Three girls and one boy with hypopituitarism owing to histiocytosis (#2,3) and to cranial radiation for a craniopharyngioma (#1) and a thalamic tumor (#4) developed PP. Signs of sexual precocity were noted prior to treatment with somatotropin (HGH) in 3 patients, and during the course of therapy in one. Clinical and laboratory data are indicated below. While in patient #2 there was a normal growth velocity associated with puberty, in patient #3 the growth spurt was subnormal;in both patients menses started at 11-11½ yrs.
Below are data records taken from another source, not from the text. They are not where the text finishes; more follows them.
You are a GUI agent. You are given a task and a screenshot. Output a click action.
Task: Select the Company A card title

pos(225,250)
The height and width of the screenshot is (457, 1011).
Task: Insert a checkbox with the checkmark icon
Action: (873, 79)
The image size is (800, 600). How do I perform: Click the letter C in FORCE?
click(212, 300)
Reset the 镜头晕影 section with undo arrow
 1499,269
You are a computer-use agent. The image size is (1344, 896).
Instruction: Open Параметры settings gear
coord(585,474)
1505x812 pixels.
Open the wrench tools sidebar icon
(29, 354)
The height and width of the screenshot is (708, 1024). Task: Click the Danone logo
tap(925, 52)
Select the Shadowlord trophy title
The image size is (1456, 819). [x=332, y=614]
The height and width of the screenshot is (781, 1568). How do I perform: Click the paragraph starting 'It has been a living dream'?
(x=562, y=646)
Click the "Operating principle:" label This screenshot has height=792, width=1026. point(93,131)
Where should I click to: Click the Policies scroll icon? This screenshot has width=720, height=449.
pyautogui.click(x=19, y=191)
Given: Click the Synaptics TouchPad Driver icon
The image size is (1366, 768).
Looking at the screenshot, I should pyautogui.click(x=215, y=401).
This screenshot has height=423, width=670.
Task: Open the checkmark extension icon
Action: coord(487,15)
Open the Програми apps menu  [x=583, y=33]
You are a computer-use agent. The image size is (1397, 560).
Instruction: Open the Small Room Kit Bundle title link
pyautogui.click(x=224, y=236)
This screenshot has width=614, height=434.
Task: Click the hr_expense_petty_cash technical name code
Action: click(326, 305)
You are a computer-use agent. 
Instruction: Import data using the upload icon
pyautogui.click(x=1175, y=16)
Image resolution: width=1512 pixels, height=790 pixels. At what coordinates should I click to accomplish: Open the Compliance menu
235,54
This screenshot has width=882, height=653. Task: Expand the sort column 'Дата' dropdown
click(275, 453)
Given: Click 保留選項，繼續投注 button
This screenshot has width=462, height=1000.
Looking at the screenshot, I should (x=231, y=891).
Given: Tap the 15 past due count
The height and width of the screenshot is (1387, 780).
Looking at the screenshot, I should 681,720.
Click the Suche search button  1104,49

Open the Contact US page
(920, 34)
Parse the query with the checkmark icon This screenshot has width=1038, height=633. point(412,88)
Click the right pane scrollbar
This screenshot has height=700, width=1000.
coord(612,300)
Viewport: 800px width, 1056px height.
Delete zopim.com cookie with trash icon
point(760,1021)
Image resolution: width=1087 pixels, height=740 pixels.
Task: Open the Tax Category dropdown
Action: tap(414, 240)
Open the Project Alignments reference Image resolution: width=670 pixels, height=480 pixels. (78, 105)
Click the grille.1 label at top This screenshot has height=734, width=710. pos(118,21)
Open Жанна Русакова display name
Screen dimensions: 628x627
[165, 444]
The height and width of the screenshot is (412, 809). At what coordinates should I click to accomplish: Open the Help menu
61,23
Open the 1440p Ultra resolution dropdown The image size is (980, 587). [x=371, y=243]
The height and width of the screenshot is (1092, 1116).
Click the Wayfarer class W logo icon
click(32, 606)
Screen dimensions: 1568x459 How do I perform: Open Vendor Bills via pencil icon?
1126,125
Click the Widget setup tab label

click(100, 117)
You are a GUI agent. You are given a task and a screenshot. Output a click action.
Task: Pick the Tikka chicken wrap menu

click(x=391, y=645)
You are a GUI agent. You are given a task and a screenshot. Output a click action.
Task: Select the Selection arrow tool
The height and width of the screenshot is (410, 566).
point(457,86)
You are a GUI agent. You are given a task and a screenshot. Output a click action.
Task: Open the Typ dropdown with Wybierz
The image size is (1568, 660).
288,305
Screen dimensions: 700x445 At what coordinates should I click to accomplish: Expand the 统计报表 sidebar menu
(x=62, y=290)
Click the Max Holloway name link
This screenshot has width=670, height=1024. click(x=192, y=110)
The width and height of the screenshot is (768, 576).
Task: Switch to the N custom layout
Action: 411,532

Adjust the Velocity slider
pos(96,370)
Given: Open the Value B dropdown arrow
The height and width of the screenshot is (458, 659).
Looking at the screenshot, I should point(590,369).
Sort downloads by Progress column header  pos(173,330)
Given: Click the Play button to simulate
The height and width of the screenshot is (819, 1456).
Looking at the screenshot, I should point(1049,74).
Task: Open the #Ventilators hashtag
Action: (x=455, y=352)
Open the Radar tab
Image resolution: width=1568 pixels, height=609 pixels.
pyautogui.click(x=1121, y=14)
Five yrs after the onset of PP the CA/HA/BA ratios in patients #2 and 3 were 12½/11½/14 and 13½/10½/15, respectively. In the other 2 patients, the CA/HA/BA ratios 1½ yrs after onset of PP were 8½/7½/7½ (#1) and 10/5½/10(#4). These findings indicate that 1) sexual precocity does occur in the presence of hypopituitarism, 2) there is a rapid skeletal maturation before clinical signs of PP are apparent, and 3) the pubertal growth spurt even if adequate does not result in a normal adult height if there is an abnormal HA/BA ratio at the onset of PP. We submit that in these patients for achievement of an average height PP must be curtailed by pharmacologic means until the HA/BA ratio is normalized by treatment with HGH.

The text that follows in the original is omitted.